[Records from a data source]
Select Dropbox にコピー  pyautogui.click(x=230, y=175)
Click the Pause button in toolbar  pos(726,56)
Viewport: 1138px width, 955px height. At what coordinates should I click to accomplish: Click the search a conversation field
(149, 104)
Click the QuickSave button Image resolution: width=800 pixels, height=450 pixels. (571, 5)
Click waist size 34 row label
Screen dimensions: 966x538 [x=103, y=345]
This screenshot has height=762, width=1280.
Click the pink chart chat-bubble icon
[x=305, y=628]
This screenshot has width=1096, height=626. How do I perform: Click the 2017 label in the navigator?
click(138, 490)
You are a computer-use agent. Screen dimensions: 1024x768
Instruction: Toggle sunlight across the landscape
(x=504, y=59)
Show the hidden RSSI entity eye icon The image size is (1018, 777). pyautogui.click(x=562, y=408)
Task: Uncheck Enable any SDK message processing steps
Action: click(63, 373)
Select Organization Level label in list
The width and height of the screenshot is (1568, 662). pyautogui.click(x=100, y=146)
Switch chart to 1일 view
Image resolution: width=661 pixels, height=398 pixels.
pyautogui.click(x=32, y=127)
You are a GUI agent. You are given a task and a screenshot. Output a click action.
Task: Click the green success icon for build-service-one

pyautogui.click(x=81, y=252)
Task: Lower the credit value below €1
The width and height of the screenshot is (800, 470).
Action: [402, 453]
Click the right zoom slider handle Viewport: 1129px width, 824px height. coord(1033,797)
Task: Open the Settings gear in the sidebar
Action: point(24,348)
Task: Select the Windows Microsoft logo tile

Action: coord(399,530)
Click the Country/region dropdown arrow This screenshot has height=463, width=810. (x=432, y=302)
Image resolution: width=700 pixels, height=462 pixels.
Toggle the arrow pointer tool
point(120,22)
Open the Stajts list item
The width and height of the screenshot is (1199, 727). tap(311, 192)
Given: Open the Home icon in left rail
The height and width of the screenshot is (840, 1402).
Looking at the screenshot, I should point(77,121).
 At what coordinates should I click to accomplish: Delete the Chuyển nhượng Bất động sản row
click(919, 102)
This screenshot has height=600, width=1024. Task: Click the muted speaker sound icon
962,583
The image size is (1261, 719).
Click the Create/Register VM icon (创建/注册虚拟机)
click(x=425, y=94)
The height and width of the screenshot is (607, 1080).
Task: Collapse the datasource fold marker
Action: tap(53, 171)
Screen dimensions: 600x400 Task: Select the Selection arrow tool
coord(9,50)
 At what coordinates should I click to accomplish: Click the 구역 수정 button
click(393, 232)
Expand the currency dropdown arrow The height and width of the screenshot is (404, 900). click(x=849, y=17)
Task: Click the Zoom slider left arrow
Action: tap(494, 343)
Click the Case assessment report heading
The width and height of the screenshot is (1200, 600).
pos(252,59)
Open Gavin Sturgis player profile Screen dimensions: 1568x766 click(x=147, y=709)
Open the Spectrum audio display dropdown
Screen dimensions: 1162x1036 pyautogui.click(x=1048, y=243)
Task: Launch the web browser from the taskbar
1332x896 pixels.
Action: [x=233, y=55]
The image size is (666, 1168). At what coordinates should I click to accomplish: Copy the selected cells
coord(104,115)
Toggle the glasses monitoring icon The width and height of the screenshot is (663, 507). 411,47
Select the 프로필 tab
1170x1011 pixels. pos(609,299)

- **Instructions for the task**: Each line in the records above must be returned exactly as it stands.

- **Written response**:
Select Dropbox にコピー  pyautogui.click(x=230, y=175)
Click the Pause button in toolbar  pos(726,56)
Viewport: 1138px width, 955px height. At what coordinates should I click to accomplish: Click the search a conversation field
(149, 104)
Click the QuickSave button Image resolution: width=800 pixels, height=450 pixels. (571, 5)
Click waist size 34 row label
Screen dimensions: 966x538 [x=103, y=345]
This screenshot has height=762, width=1280.
Click the pink chart chat-bubble icon
[x=305, y=628]
This screenshot has width=1096, height=626. How do I perform: Click the 2017 label in the navigator?
click(138, 490)
You are a computer-use agent. Screen dimensions: 1024x768
Instruction: Toggle sunlight across the landscape
(x=504, y=59)
Show the hidden RSSI entity eye icon The image size is (1018, 777). pyautogui.click(x=562, y=408)
Task: Uncheck Enable any SDK message processing steps
Action: click(63, 373)
Select Organization Level label in list
The width and height of the screenshot is (1568, 662). pyautogui.click(x=100, y=146)
Switch chart to 1일 view
Image resolution: width=661 pixels, height=398 pixels.
pyautogui.click(x=32, y=127)
You are a GUI agent. You are given a task and a screenshot. Output a click action.
Task: Click the green success icon for build-service-one

pyautogui.click(x=81, y=252)
Task: Lower the credit value below €1
The width and height of the screenshot is (800, 470).
Action: [402, 453]
Click the right zoom slider handle Viewport: 1129px width, 824px height. coord(1033,797)
Task: Open the Settings gear in the sidebar
Action: point(24,348)
Task: Select the Windows Microsoft logo tile

Action: coord(399,530)
Click the Country/region dropdown arrow This screenshot has height=463, width=810. (x=432, y=302)
Image resolution: width=700 pixels, height=462 pixels.
Toggle the arrow pointer tool
point(120,22)
Open the Stajts list item
The width and height of the screenshot is (1199, 727). tap(311, 192)
Given: Open the Home icon in left rail
The height and width of the screenshot is (840, 1402).
Looking at the screenshot, I should point(77,121).
 At what coordinates should I click to accomplish: Delete the Chuyển nhượng Bất động sản row
click(919, 102)
This screenshot has height=600, width=1024. Task: Click the muted speaker sound icon
962,583
The image size is (1261, 719).
Click the Create/Register VM icon (创建/注册虚拟机)
click(x=425, y=94)
The height and width of the screenshot is (607, 1080).
Task: Collapse the datasource fold marker
Action: tap(53, 171)
Screen dimensions: 600x400 Task: Select the Selection arrow tool
coord(9,50)
 At what coordinates should I click to accomplish: Click the 구역 수정 button
click(393, 232)
Expand the currency dropdown arrow The height and width of the screenshot is (404, 900). click(x=849, y=17)
Task: Click the Zoom slider left arrow
Action: tap(494, 343)
Click the Case assessment report heading
The width and height of the screenshot is (1200, 600).
pos(252,59)
Open Gavin Sturgis player profile Screen dimensions: 1568x766 click(x=147, y=709)
Open the Spectrum audio display dropdown
Screen dimensions: 1162x1036 pyautogui.click(x=1048, y=243)
Task: Launch the web browser from the taskbar
1332x896 pixels.
Action: [x=233, y=55]
The image size is (666, 1168). At what coordinates should I click to accomplish: Copy the selected cells
coord(104,115)
Toggle the glasses monitoring icon The width and height of the screenshot is (663, 507). 411,47
Select the 프로필 tab
1170x1011 pixels. pos(609,299)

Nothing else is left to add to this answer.